Mitterrand may have believed he was safe because of the cherished French notion that politicians' private lives are sacrosanct, which allowed his uncle to maintain a secret second family with the full knowledge of the press. But his behaviour pushes the limits of French tolerance, not because of any innate puritanism – this is a country in which The Sexual Life of Catherine M was a huge bestseller – but because most people appreciate the difference between liberal sexual attitudes and sexual abuse. For his critics, Mitterrand's offence is all the greater because of his acknowledgement that the "boys" he paid for sex were forced into prostitution by poverty, and that their lives were ravaged by drugs and illness. He did himself no favours during an emotional appearance on French television on Thursday evening when he denounced sex tourism as "shameful", but admitted paying for sex with consenting adults in Thai brothels.

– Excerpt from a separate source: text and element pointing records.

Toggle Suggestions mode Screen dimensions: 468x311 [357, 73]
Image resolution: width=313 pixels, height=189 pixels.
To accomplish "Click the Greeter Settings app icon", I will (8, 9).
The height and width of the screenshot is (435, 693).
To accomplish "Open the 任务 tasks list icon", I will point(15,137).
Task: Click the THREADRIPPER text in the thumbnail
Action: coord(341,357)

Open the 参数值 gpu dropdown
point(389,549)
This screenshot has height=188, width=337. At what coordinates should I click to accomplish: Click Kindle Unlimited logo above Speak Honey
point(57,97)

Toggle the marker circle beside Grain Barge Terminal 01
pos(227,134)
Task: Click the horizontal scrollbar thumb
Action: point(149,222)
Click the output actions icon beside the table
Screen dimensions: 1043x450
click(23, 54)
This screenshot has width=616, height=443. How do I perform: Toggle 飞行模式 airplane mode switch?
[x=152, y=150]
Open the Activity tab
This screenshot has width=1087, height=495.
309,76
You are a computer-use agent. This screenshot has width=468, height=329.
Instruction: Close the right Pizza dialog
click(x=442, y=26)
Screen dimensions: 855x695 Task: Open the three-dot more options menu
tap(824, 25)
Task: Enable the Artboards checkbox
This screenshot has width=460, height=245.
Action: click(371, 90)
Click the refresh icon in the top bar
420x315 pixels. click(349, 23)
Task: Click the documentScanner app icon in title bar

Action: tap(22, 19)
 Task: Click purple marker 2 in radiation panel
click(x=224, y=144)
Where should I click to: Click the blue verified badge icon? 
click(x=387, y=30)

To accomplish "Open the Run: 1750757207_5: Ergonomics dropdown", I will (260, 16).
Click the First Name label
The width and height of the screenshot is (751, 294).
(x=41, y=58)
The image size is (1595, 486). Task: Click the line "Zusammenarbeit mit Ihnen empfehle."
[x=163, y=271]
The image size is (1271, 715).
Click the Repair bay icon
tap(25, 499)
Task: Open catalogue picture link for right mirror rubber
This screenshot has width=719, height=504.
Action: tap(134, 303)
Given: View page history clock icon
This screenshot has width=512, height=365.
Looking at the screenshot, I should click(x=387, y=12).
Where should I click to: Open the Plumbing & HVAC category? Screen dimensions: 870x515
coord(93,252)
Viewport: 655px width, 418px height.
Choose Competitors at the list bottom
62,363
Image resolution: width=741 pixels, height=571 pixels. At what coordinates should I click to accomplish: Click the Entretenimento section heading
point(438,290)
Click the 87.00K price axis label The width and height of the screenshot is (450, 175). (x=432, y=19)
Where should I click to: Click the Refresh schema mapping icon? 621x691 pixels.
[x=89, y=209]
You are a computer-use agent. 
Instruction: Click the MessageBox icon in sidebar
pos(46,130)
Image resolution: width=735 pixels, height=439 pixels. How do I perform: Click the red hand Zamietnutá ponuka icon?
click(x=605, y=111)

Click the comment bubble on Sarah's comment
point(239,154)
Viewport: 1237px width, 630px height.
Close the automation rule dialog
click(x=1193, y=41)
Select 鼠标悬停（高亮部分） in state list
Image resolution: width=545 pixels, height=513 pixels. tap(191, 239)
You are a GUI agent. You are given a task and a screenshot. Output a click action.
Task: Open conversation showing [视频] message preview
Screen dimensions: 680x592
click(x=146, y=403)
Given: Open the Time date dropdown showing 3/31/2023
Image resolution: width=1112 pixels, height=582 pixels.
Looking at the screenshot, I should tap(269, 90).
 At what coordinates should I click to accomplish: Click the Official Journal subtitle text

I have visited bars in Thailand where girls and boys offer sex to Western tourists, and it is a tragic spectacle; most of them look as though they should be in school, not having paid-for sex with middle-aged (and older) foreigners. The issue here isn't homosexuality; it's the exploitation of vulnerable youngsters of either sex by the commercial sex industry. Even if Mitterrand checked the birth certificates of his sexual partners, he is still guilty of encouraging a trade which wrecks the lives of countless young people. (An "error", he now says, though not a "crime".) It helps him a little that the initial demands for his resignation came from Marine Le Pen, daughter of the notorious National Front leader, and that the French Socialist Party is split over whether or not to support him.

But I found a gathering of French journalists and politicians united in incredulity about the Mitterrand affair last week, and a television reporter assured me that her country's reticence towards private life certainly doesn't extend to sexual exploitation. The French government is campaigning against sex tourism, and Mitterrand's grudging admission of "error" may not keep him in his job for long. French social attitudes are evolving, as Polanski and now Mitterrand have found to their cost.